Soumise à la majorité parlementaire, la dictature du général Cavaignac n'avait été que nominale et n'avait duré qu'un jour : les vrais maîtres de la situation furent MM. Thiers, de Falloux, de Montalembert, Odilon Barrot, Berryer, des royalistes. De la République, il ne resta que le mot; et cela même était un malheur, parce qu'on la rendit responsable des attentats qu'en son nom ses plus mortels ennemis commirent contre la liberté.

Le lendemain d'événements aussi désastreux, des hommes qui auraient aimé leur pays d'un amour élevé n'auraient eu qu'une préoccupation guérir la grande blessure ouverte à ses flancs. Mais, loin de là, les vainqueurs mirent je ne sais quel soin cruel à élargir, à envenimer la plaie saignante. Il y avait dans l'Assemblée certains personnages dont la présence leur était importune, et, pour les écraser, ils se hâtèrent de mettre à profit le bouillonnement des passions déchaînées par la lutte. Telle fut l'origine de la fameuse Commission d'enquête, qui, tout d'abord, résolut de se défaire de M. Caussidière et de moi, et qui, dans ce but, rattacha l'insurrection de juin à l'envahissement de l'Assemblée le 15 mai. En ce qui me concernait, la difficulté n'était pas médiocre; car je me trouvais protégé contre l'Assemblée par un vote antérieur de l'Assemblée elle-même. Comment obtenir d'elle qu'elle me déclarât aujourd'hui coupable d'un fait dont elle m'avait déjà déclaré innocent? N'importe ! on ne désespéra pas de l'amener à se déjuger, sous l'empire de la colère et d'un reste de peur.

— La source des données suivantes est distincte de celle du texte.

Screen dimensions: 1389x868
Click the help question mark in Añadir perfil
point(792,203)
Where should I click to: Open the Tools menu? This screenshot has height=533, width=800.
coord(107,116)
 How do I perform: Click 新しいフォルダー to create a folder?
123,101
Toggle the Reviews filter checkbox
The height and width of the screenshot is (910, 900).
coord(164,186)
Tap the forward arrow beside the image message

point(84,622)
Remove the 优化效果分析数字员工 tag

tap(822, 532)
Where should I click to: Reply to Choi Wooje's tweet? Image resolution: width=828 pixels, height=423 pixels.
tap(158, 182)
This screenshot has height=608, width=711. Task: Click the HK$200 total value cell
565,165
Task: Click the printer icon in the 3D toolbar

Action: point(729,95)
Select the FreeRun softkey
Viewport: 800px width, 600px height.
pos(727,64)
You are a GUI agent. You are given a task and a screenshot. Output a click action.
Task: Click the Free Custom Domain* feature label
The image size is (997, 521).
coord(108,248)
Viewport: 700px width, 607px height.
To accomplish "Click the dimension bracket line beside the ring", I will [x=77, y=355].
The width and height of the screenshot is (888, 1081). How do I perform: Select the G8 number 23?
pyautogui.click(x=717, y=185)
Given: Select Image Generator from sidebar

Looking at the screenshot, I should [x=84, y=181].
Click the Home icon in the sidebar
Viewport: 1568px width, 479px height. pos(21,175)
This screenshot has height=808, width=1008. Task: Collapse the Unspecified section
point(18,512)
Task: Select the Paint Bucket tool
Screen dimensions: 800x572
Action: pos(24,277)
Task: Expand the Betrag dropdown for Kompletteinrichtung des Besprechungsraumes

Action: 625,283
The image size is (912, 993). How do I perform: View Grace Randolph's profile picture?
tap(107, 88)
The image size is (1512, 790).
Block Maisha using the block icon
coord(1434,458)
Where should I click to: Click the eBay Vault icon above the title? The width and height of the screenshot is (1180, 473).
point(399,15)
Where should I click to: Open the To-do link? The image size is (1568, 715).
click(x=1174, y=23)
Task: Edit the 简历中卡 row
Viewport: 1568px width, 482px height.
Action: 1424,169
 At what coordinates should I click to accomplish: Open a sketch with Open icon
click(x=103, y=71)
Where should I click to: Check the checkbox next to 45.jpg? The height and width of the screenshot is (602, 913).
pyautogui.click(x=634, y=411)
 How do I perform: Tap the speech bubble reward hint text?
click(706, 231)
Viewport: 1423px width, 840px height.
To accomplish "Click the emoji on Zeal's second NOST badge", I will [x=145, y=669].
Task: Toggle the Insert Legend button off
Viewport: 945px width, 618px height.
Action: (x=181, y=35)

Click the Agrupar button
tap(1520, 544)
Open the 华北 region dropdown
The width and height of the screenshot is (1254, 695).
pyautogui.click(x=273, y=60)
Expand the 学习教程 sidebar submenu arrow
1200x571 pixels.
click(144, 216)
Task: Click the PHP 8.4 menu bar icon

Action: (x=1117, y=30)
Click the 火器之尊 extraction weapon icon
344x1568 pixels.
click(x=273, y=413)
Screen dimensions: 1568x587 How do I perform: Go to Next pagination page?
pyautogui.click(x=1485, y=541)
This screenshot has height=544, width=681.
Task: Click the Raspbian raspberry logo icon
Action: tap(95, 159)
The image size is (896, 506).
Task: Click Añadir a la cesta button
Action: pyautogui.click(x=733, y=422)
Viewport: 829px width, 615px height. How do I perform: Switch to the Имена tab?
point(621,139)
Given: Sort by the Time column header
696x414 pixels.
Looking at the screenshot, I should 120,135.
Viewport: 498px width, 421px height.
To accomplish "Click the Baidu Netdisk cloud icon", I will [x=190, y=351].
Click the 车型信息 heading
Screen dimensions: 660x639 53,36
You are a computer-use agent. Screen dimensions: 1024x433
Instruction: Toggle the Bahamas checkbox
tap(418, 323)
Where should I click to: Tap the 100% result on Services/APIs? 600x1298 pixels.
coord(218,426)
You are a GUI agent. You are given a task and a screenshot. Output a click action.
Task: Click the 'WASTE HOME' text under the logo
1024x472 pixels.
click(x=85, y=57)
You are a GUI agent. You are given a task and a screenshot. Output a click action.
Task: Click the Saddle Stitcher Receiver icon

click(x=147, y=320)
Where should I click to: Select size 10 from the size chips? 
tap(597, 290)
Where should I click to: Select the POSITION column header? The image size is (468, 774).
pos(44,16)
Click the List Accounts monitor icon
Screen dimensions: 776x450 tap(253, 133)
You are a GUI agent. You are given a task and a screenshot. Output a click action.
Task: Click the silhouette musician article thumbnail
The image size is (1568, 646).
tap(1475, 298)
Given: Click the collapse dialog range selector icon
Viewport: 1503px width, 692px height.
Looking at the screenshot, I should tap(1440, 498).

En attendant, la presse réactionnaire continuait à me poursuivre avec un acharnement sans exemple. Le mépris que m'inspira tant de rage était tel, que je m'abstins de répondre aux libellistes à la suite. Mais, comme le Journal des Débats avait apporté dans son opposition au Gouvernement provisoire de la modération et de la dignité, j'adressai à cette feuille, le 17 juillet 1848, une lettre qui à des attaques sans pudeur opposait des textes sans réplique.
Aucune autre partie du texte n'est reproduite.